Point-Mass Transient Lap

This example runs the transient solver with PointMassModel on a straight track and a standing start (initial_speed=0.0).

Script: examples/transient/transient_point_mass_lap.py

Engineering intent

This scenario isolates longitudinal behavior:

• no steering control,
• no lateral dynamics state evolution,
• direct visibility of launch and acceleration phases.

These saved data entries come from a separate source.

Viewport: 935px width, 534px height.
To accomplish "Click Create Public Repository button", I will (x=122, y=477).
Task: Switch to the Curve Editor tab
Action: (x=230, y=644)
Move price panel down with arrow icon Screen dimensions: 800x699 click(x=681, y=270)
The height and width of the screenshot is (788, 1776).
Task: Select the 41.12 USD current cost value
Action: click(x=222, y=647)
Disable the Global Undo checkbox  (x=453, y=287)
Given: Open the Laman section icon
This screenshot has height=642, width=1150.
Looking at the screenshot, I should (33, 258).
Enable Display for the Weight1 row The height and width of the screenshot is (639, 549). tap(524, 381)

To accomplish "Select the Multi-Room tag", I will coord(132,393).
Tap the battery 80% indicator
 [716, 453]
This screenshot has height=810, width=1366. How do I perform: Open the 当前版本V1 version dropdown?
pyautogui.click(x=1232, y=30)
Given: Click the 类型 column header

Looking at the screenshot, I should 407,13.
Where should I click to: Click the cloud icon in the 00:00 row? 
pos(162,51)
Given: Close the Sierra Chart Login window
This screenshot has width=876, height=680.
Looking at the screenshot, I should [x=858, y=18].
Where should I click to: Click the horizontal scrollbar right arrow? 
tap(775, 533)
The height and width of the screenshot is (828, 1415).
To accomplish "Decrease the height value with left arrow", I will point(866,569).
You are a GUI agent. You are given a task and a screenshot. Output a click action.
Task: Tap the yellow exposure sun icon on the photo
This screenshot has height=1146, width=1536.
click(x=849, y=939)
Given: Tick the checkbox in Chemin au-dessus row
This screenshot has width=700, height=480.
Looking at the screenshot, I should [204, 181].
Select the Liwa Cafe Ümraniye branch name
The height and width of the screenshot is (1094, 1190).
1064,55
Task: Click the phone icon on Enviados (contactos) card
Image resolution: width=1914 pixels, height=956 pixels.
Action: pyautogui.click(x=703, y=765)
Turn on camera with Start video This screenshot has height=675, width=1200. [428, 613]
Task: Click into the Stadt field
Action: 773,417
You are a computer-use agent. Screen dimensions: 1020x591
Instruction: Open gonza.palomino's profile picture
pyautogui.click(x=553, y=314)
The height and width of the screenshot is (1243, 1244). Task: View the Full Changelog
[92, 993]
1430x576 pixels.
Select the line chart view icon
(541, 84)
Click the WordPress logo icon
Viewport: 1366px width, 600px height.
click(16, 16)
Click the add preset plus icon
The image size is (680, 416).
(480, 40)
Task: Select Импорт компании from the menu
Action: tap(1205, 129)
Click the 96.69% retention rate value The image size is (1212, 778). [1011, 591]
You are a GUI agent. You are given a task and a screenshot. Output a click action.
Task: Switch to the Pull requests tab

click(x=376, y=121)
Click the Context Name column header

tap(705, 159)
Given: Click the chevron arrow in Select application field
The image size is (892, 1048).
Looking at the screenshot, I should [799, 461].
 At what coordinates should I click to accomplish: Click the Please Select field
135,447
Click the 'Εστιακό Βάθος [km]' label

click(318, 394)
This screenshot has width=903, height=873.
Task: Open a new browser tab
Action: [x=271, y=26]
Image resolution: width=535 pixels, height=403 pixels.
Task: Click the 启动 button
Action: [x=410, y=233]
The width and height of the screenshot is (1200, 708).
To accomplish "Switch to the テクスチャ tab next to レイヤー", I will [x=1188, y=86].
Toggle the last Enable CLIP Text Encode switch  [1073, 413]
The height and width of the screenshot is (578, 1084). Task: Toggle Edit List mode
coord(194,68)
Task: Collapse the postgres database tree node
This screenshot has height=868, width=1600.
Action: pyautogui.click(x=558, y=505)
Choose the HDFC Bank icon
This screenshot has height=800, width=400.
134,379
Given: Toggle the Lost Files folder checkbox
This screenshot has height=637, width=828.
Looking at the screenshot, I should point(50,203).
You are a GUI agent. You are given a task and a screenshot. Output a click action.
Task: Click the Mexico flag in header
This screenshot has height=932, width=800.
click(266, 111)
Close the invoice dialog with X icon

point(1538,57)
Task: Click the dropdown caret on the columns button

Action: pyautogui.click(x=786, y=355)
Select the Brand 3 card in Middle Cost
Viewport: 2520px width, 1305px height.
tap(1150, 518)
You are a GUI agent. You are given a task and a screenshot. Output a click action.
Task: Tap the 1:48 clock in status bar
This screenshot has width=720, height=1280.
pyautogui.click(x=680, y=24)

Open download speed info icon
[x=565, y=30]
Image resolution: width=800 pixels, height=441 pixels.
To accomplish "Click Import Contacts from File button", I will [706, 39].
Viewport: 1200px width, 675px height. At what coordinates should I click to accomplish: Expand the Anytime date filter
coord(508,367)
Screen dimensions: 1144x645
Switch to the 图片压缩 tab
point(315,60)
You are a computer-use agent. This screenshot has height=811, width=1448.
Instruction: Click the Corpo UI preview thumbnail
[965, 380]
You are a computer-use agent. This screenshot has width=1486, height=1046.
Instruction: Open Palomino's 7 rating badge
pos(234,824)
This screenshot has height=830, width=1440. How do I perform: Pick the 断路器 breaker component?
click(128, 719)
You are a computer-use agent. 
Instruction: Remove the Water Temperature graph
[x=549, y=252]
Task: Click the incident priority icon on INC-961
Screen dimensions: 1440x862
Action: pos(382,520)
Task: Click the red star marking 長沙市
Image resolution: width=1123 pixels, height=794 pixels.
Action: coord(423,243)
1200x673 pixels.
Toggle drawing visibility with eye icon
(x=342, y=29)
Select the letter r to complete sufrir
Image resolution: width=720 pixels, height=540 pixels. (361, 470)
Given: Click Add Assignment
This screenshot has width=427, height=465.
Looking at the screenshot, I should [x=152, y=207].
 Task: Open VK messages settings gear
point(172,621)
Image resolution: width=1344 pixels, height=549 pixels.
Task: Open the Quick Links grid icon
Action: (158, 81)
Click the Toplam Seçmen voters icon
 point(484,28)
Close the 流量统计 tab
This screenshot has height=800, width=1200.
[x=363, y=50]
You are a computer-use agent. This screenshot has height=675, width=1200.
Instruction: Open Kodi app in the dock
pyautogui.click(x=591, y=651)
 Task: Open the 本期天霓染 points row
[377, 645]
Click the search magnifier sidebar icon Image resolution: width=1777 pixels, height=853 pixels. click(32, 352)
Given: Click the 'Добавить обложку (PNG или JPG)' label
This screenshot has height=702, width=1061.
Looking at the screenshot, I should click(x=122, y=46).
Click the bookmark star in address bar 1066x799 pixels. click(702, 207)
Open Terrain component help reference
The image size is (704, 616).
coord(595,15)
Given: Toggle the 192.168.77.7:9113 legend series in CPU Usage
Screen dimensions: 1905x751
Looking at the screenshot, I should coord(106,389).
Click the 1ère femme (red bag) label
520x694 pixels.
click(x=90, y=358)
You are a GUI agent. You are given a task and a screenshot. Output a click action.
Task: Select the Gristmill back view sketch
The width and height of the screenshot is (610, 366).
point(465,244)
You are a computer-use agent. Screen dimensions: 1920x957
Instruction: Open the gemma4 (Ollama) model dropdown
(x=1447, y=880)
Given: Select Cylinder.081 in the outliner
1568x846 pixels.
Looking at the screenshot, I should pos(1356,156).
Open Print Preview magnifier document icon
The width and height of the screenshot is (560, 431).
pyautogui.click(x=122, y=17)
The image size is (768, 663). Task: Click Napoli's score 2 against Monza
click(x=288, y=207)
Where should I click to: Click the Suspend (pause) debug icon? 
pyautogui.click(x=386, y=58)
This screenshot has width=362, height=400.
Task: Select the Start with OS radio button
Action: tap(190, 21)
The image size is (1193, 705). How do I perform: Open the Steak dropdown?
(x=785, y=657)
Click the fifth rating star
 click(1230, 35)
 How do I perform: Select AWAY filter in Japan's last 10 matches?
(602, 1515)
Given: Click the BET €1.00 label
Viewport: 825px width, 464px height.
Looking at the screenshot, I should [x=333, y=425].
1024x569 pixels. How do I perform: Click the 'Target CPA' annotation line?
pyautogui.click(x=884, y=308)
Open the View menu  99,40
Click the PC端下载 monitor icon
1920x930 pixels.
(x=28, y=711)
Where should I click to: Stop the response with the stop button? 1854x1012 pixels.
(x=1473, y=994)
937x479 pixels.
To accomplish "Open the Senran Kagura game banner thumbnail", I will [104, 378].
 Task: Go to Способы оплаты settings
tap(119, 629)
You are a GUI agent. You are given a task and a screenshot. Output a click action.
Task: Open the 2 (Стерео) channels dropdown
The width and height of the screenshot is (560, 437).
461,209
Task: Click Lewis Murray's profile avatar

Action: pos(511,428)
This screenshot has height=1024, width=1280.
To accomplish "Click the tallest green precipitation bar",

It is useful for validating traction/braking bottlenecks and for checking how transient control limits affect the time trace from rest.

Configuration highlights

• solver mode: transient_oc
• default driver model: PID (driver_model="pid")
• optional full optimizer: driver_model="optimal_control"
• backend: selectable (numpy, numba, torch)
• integration method: euler or rk4
• PID scheduling mode: off, physics_informed, or custom
• objective: minimum lap time with smoothness and lateral-feasibility penalties

Run

python examples/transient/transient_point_mass_lap.py --backend numpy --integration-method rk4

Physics-informed PID scheduling:

python examples/transient/transient_point_mass_lap.py --backend numpy --pid-scheduling-mode physics_informed

Full optimal-control mode:

python examples/transient/transient_point_mass_lap.py --backend numpy --driver-model optimal_control

Outputs

Artifacts are written to:

• examples/output/transient/point_mass_standing_start/

Key files:

• kpis.json
• standard plots (speed/power/loads)
• transient_trace.csv

The trace CSV contains:

• arc length and time,
• speed and accelerations,
• vx, vy, yaw_rate,
• control signals (steer_cmd, ax_cmd).

For point-mass transient runs, vy, yaw_rate, and steer_cmd remain structurally zero by model definition.